Written exercise
Continue the forum post about returning to live in Mumbai, picking up right after its last sentence.

Document excerpt
┄┄┄┄┄┄┄┄┄┄

Ever since we returned, my wife and I have been having this discussion of whether we should head back. Our returning back wasn't a choice, we had to do it due to a family emergency, but now we can start thinking of a future away from Mumbai/India even though options are limited on that front.

We actually love being back among friends and family and in familiar environs, but a few of the points mentioned in this thread have been playing on our minds and making us question whether its worth living and bringing up a family in urban india any more.

Quote:
- Rudeness/ boorishness/ arrogance
Any person on the street has an attitude about him/ her.
This is something we were shocked with. My wife & I have been brought up in Mumbai for the most part and started our careers here. We don't exactly remember people ever being extremely polite, but we don't remember folks going out of their way to create nuisance. Be it at the cinema hall ticket line, shopping or even in my office cafeteria where folks just refuse to form a queue - there just seems to be a total lack of respect. Most people seem to think they can do/say whatever they like and are ready to argue with you endlessly for any perceived slight - such as asking them to get in line.

┄┄┄┄┄┄┄┄┄┄

Available data
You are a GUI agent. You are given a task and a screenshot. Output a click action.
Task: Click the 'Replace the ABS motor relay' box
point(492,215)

┄┄┄┄┄┄┄┄┄┄

Response to the task
Quote:
- Tardiness/ lack of punctuality
This was never a strong point with us indians, in India or abroad and is expected all the time. Ticking someone off at work for regularly coming late to meetings or some odd jobs at home or even the cable wallah for connecting the settop box for which we've already paid gets Rudeness/ boorishness/ arrogance in response.

Quote:
- Traffic urgency
I'd say a total lack of common sense on our roads with many people having bigger bank balances than brains - so they think they own the roads. It starts from as simple as people flashing lights for you to give way and let them by when both of us are driving in the middle lane of a 3-lane highway, to bikers with no helmets cutting lanes scaring other vehicles into slamming on the brakes just to not run over the biker. This really scares the crap out of me. The clincher is that no one thinks they are in the wrong and worse with all the road rage violence that's published in our papers I dont even feel like correcting them - you don't know who can pull out a weapon and start going ballistic.[/quote]
I don't know the solutions to these things as they are a mindset and it'll take generations of good education and good civic behaviour to change mindsets.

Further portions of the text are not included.